Weblog on the Internet and public policy, journalism, virtual community, and more from David Brake, a Canadian academic, consultant and journalist

Archive for the 'e-books' Category | back to home

25 March 2013
Filed under:e-books,Personal at10:56 pm

I just bought a (paper) copy of Cannery Row and caught myself thinking “£9 for 148 pages? For a book published in 1945 (which I would prefer to be in the public domain by now)?” And yet why not? It’s a work of well-established literary value, attractively produced with a 16 page introduction (thanks Penguin Classics). I’m a fast reader but even so this will likely give me several hours of reading pleasure – more if I reread it later or lend it to a friend.

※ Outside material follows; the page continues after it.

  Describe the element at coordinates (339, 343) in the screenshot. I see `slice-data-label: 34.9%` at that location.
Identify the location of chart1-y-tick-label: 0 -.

Alas, years of immersion in free or cheap digital content (plus access to academic libraries for free and exam copies of the texts I think relevant to the courses I run) seem to have undermined my willingness to shell out for content – even though I frequently remind my journalism students that if they won’t pay for content they can hardly expect others to pay for their content when they get out into the working world!

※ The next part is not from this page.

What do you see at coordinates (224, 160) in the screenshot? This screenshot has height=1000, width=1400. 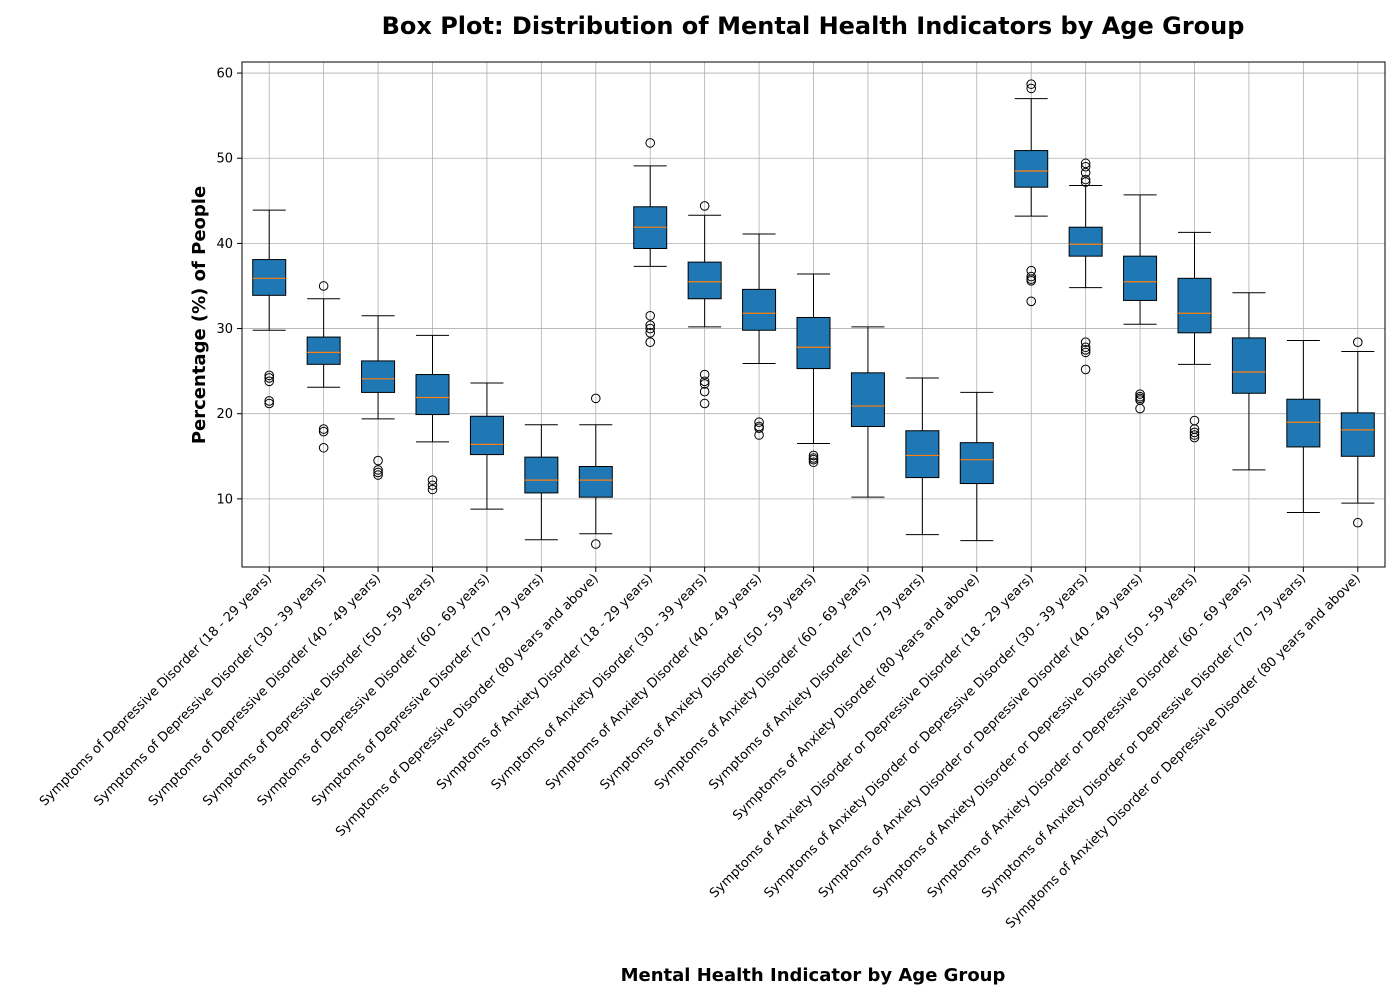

Makes me feel like going and shelling out £27.95 for some Hemingway short stories just to balance out my stinginess…

21 March 2011
Filed under:e-books,new authorship,research at11:03 am

I found it interesting that Stephen King’s experiments with e-book publishing seem to have been interpreted quite differently by two different authors I’ve been reading recently. According to Kovac’s “Here Comes the Book: Never Mind the Web: The Printed Book is Alive and Kicking” (p. 50, referencing Gomez “Print Is Dead: Books in Our Digital Age“), when, at the end of 1990s, King published his novel ‘The Plant’ electronic only “the outcome was disastrous, with sales … being at least five times lower than the usual sales of his printed books.” On the other hand, according to John B Thompson in “Merchants of Culture“, publisher expectations of the success of ebooks “…were also raised by the startling success of one of Stephen King’s experiments with electronic publishing. In March 2000 he published his 66 page novella ‘Riding the Bullet’ electronically, available only as a digital file that could be downloaded for $2.50: there was an overwhelming response, resulting in around 400,000 downloads in the first 24 hours and 600,000 in the first two weeks.” (p. 313). More recently, in 2009 (and too late for either author) Stephen King released “Ur” in Kindle-only form and it sold “five figures” in three weeks.

4 March 2011
Filed under:e-books,new readership,Old media at8:28 pm

I’m unimpressed at Harper Collins’ move to limit the number of times an e-book that is bought by a library can be loaned to 26. Most limits on distribution of content are at least partly justified by the fact that they are designed to prevent new copyright infringing uses of that content (even if in practice they also limit fair uses of that text). However, this new rule limits libraries from operating in perfectly normal, legitimate ways. One might conceivably argue that some limit could be set to account for the fact that physical books bought by libraries have always had the physical limitation of only being lendable for a certain number of times before they deteriorated (that’s why they tend to buy more hardbacks). But would a hardback become effectively unreadable after 26 readings as a Harper Collins e-book now will be? And is that the rationale they are offering libraries?